И действительно: из е*ли ну никак не сделать художественное произведение, потому что самый предмет, во-первых, интимен, а во-вторых, обыкновенен. У меня, помню, в 16 лет была «творческая» мечта написать роман о сексе; тогда я еще ничего о сексе не знал, но живо интересовался. А вот Саттон донес свою мечту до зрелых лет и успешно реализовал. Молодец! И изнасиловал меня, опытного волка, своей несусветной халтурой, своей юношеской мечтой, реализованной с помощью зрелого опыта. Чтоб я еще одну книгу в блестящей обложке взял! Ни в жизнь! Ведь когда еще читал маркиза де Сада, закаивался (закаивалась ворона говно клевать): не читай ты впредь таких книжек, где запертое дерьмо через уста лезет на бумагу. Нет, маркиза де Сада можно извинить: столько лет в тюряге взаперти без бабы творческому человеку! Ясно, что он, чтобы обмануть своих тюремщиков, начал придумывать сексуальные положения, расставлять фигуры, сдабривать все это французской хохмой, смачной изобразительностью и грубой галантностью. Чего дворянину делать? Не рукавицы же шить в Краснокаменске? Вот, пожалуйста, насочинял столько порнухи, такой грубой, такой антиэстетичной! Но Генри Саттон-то почему все это на меня вывалил? Прямо изблевался весь, все свои испражнения вылил на меня, а я теперь отчищаюсь, расплачиваясь за свою неосторожность.

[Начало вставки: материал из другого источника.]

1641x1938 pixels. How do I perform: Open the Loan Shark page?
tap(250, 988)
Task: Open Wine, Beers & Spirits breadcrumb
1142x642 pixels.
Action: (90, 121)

Нет, ну как хотите. Но, например, на стр. 223 е*утся и читают Йейтса. Обидно за Йейтса, хотя он сам не святой и заслужил свой блудливый антураж. Но сцены в абортарии все-таки нехороши. Фронтовик В. Е. Субботин бранил меня всего лишь за упоминание об отвисших грудях, он мне «незачет» ставил в зачетке за одно за это, а тут прямо с подробностями об абортировании – и ничего, 400 000 читателей, шум в массах, переводы. Литературный институт, ау, где ты? Ты чему нас учишь? Вот же правда-то, пользующаяся уважением и почитанием. А ты нас держал на одном лишь духовном хлебе и воде, а в смысле общей раскрепощенности совсем не позаботился об нас, твоих выпускниках…

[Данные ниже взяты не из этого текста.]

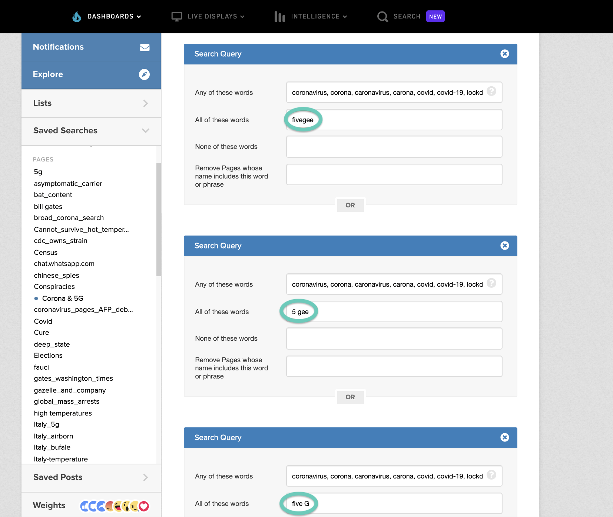Close the second Search Query panel
This screenshot has width=613, height=517.
pyautogui.click(x=504, y=246)
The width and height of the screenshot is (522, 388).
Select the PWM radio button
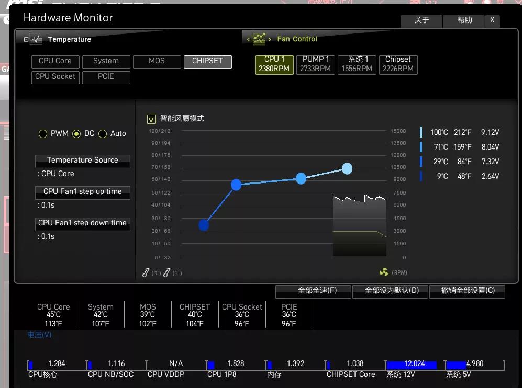pos(43,134)
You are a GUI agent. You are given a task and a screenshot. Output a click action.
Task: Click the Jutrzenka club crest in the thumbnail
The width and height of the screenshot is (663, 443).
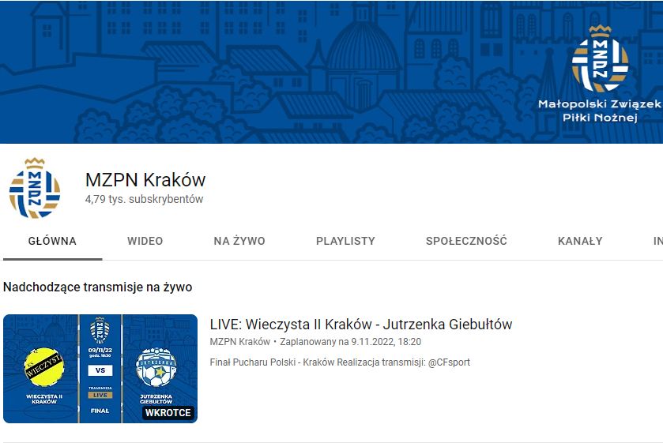tap(156, 366)
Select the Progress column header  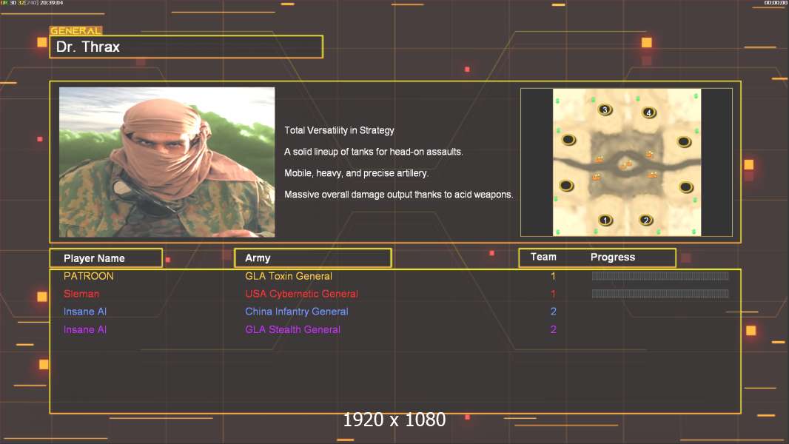612,257
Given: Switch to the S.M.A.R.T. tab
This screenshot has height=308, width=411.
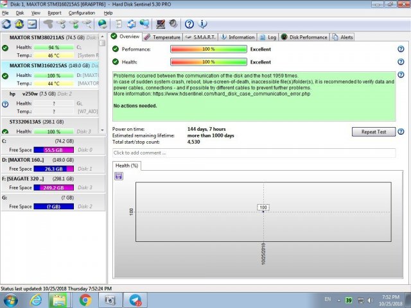Looking at the screenshot, I should pyautogui.click(x=200, y=37).
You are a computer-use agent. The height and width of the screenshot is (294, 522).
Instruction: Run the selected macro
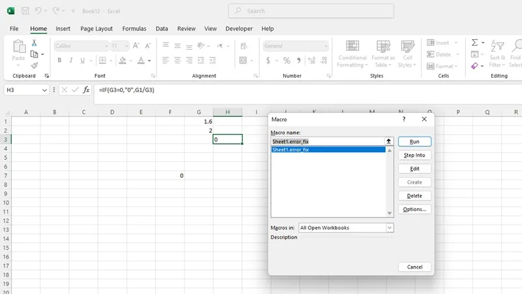(x=414, y=142)
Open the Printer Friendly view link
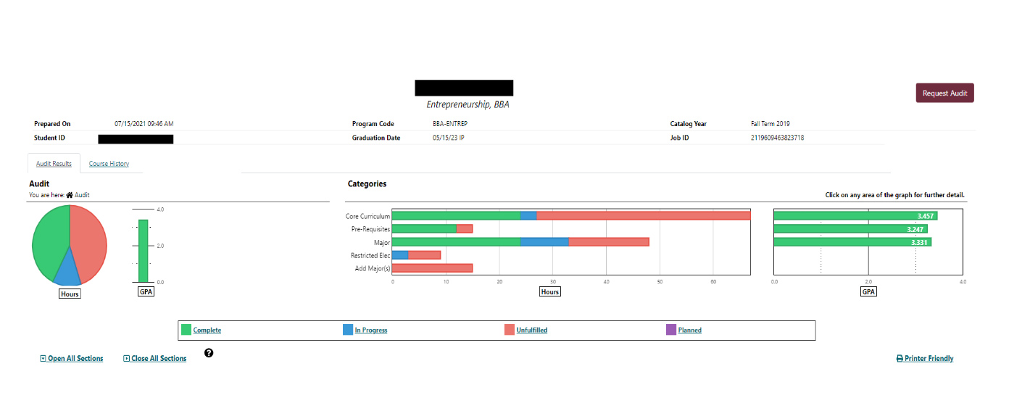 pos(929,359)
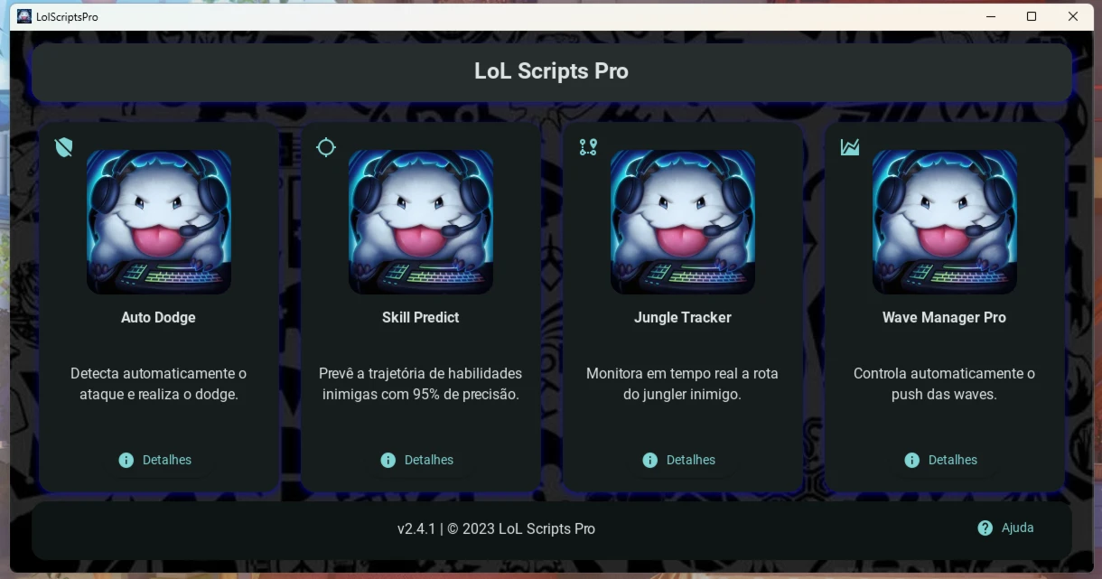The width and height of the screenshot is (1102, 579).
Task: View Detalhes for Wave Manager Pro
Action: [x=941, y=460]
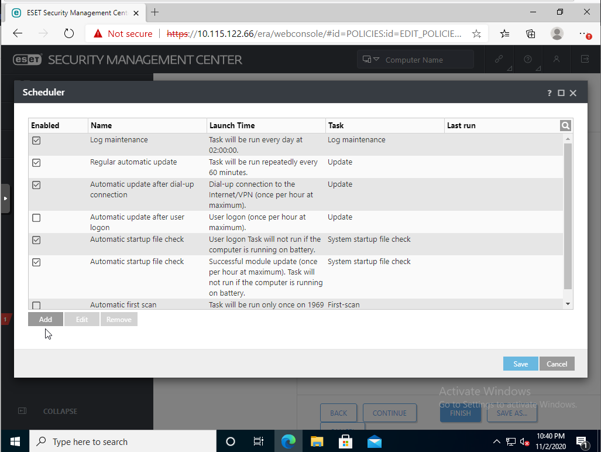This screenshot has width=601, height=452.
Task: Open the Quick Links icon in the header
Action: (499, 59)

Роман Саттона я то читал, то пролистывал, то скучал над ним, то откладывал, но в конце концов определил свое отношение. Никогда не теряйте надежды, друзья! Всегда найдется человек глупее тебя. Всегда найдется писатель, который так плох, что тем самым приободрит тебя. Вот почему у нас так много плохой литературы: издатель тоже человек, он снисходителен, потому что плохой автор поддерживает его в самомнении и в жизненных установках. «Вот какое говно проплыло, – думает издатель, – а я-то лучше – и пишу, и думаю, и живу. Издам-ка я этого несчастного, помогу-ка я ему, а то сперма у него совсем заперта на ключ, и ключ выброшен».

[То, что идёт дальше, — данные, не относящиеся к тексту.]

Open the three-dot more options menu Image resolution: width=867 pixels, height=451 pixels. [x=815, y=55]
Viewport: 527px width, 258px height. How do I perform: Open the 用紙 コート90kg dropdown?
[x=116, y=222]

Искать дурнее себя – это же так увлекательно! Разве не этим мы все заняты? Я-то себя корил: Ивин такой, Ивин сякой, Ивин психиатр-самоучка, мазохист, его графоманские дневники и невыразительную прозу ну кто же станет читать? А вот, оказывается, Генри Саттон хуже, а издан и уважаем, наилучший селлер написал: все раздеваются, танцуют голые, но в масках. Лепота! А как написано, стиль какой! По первым страницам я думал, что Фолкнер, ан нет: оказалось, что Саттон. Герои пьют, спят, снимают кино (эпизоды) – и ни одного приличного человека, зато все из высоких голливудских сфер. Прямо термы Веспасиана, пиры Лукулла, секс Тиберия на Капри. А еще сердились на советских литературоведов, которые часто прохаживались насчет загнивающего Запада и его порочной культуры. Вот, пожалуйста, «чистейшей прелести чистейший образец», перл западной книжной индустрии, – в пределах авторских возможностей, с помощью двух тысяч слов все безыскусно, как собаки мочатся, объяснено про секс.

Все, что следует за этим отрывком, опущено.